- _Written instruction 1_
In the profile of Cerdon winemaker Raphaël Bartucci, in what year did he start commercializing his wine?
- _Written instruction 2_
Pick up the profile of Cerdon winemaker Raphaël Bartucci after its last sentence and continue it.

- _Selected excerpt_
Raphaël Bartucci – The Humble Star of Cerdon

Raphaël Bartucci – The Humble Star of Cerdon

Bugey Cerdon

Raphaël Bartucci serves a taste of his precious Cerdon ©Brett Jones

Meet Raphaël Bartucci: born of Italian immigrants, he was brought up in the Moselle region in eastern France. He collects fossils from the vineyards and displays them museum-style in the cosy tasting room below his house.

The following is an excerpt from the Northern Bugey section of Wines of the French Alps: Savoie, Bugey and beyond, the forthcoming book by Wink Lorch. If you don’t know much about Cerdon, the book will help you understand more about this unusual ancestral method pink fizzy wine from the remote Bugey hills east of Bourg-en-Bresse. The book will be published in June 2019 and you can purchase it in advance here.

Cerdon was the first wine Raphaël actually enjoyed drinking, but now he revels in good organic wines from everywhere; other vignerons in Cerdon think he is an extra-terrestrial, or so he claims. Often it takes an outsider to shake up a sleepy region, and with a twinkle in his eye Raphaël is pretty sure he did just that in what is, according to him, a very conservative area.

After training as an electrician, Raphaël decided he wanted to live in the countryside away from the Moselle. He had discovered Bugey while travelling through on holidays, and loved the wildness and beauty of the Cerdon area. He did a harvest with Philippe Balivet, who helped him find an old house for sale in 1981 – it included cellars of course, with barrels and a press.

While continuing to work full-time as an electrician until 1991, Raphaël began buying small plots of vineyards and making wine for himself. In 1983 he started commercializing his wine, with 1,500 bottles from just 0.15ha of vines. The next vintage, 1984, was so poor (the last year he chaptalized, incidentally) he could only make 800 bottles, despite owning double the vineyard area. But he kept at it. Locals regularly offered him plots of vines to buy or rent, which no one else wanted as they were too hard to work – each year he took on another 0.1 to 0.15ha. Today Raphaël owns all his vineyards and until recently he still worked ten hours a week for the village council.

In 1985 he visited the legendary Jura vigneron Pierre Overnoy and later met Marcel Lapierre of Beaujolais. It was just the time when Pierre and Marcel were adopting the methods inspired by Jules Chauvet. Pierre stressed to Raphaël the importance of farming his land without chemicals to protect the natural yeasts. Raphaël was easily convinced to farm organically – this is ‘agriculture simple,’ he tells me. He ploughs the soil and sprays with copper and sulphur, along with horsetail and black soap as extra anti-fungicides. Certified organic since 1997, he seems quietly pleased that at last he’s accepted in the region and that others around him are finally adopting environmental measures and turning to organics.

- _Supplied material_

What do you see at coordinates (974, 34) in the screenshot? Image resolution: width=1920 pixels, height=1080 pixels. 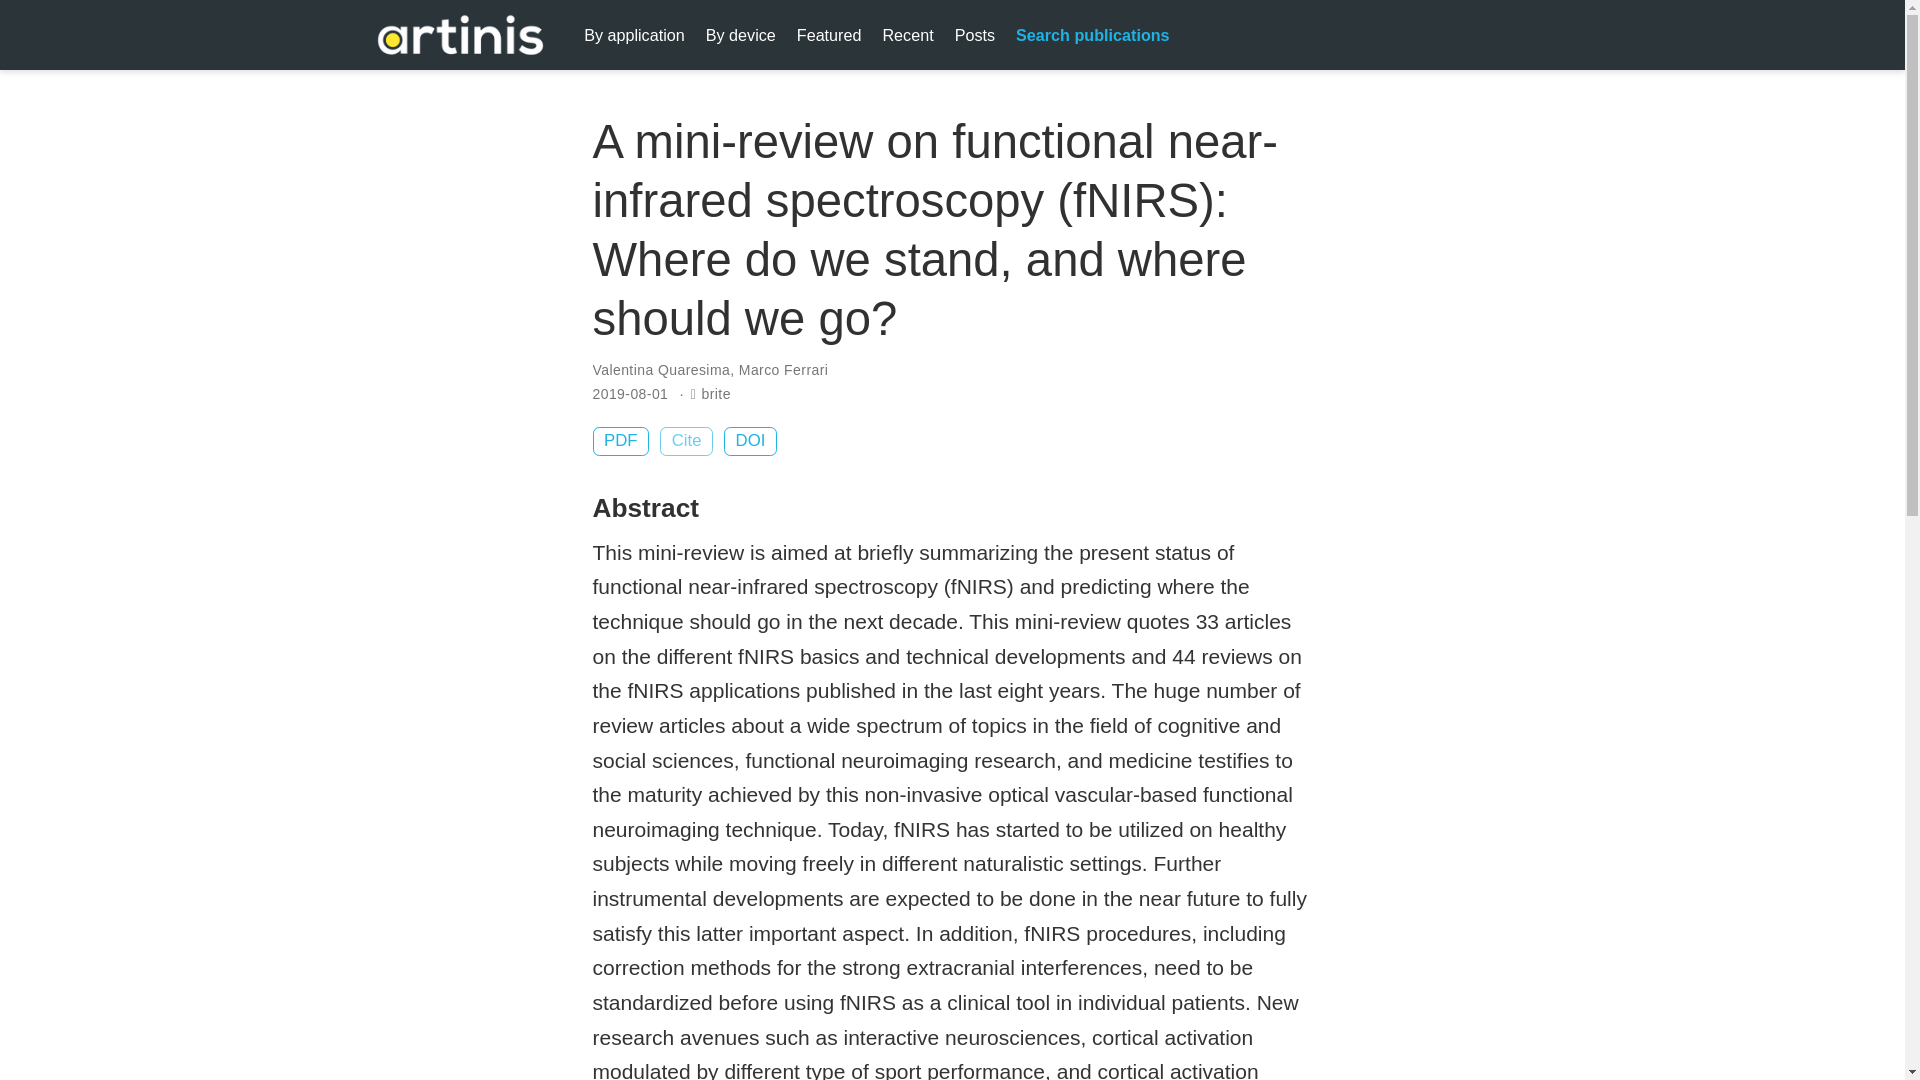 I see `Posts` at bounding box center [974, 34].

- _Right answer 1_
1983

- _Right answer 2_
Bugey Cerdon landscape

Explaining the Cerdon landscape to Wink ©Brett Jones

He planted Poulsard in 1986 and 1990 on the soils with more marl and crinoid fossils, and in 2015 he planted a little more, using mass selections from the older vines. The proportion of Poulsard in his Cerdon varies from 15 to 20% and he says it brings an elegance and extra complexity to the Gamay. He also has a little Chardonnay, planted in 1989, and it used to be part of his Cerdon blend. But it was outlawed by the 2009 AOC rules and now he makes about 200 bottles of white wine mainly for himself and his 25–30 harvesters.

Raphaël likes to pick his Gamay and Poulsard as late as possible. He aims for a potential alcohol of 11%, uses whole bunch pressing and does not macerate the grapes at all. Part of the local CUMA, he starts bottling in early November when the alcohol reaches 6% and then allows two to three months for the ongoing fermentation and time on the lees, with the first batch of wine available in early January. Everything is transferred and sold by the end of March.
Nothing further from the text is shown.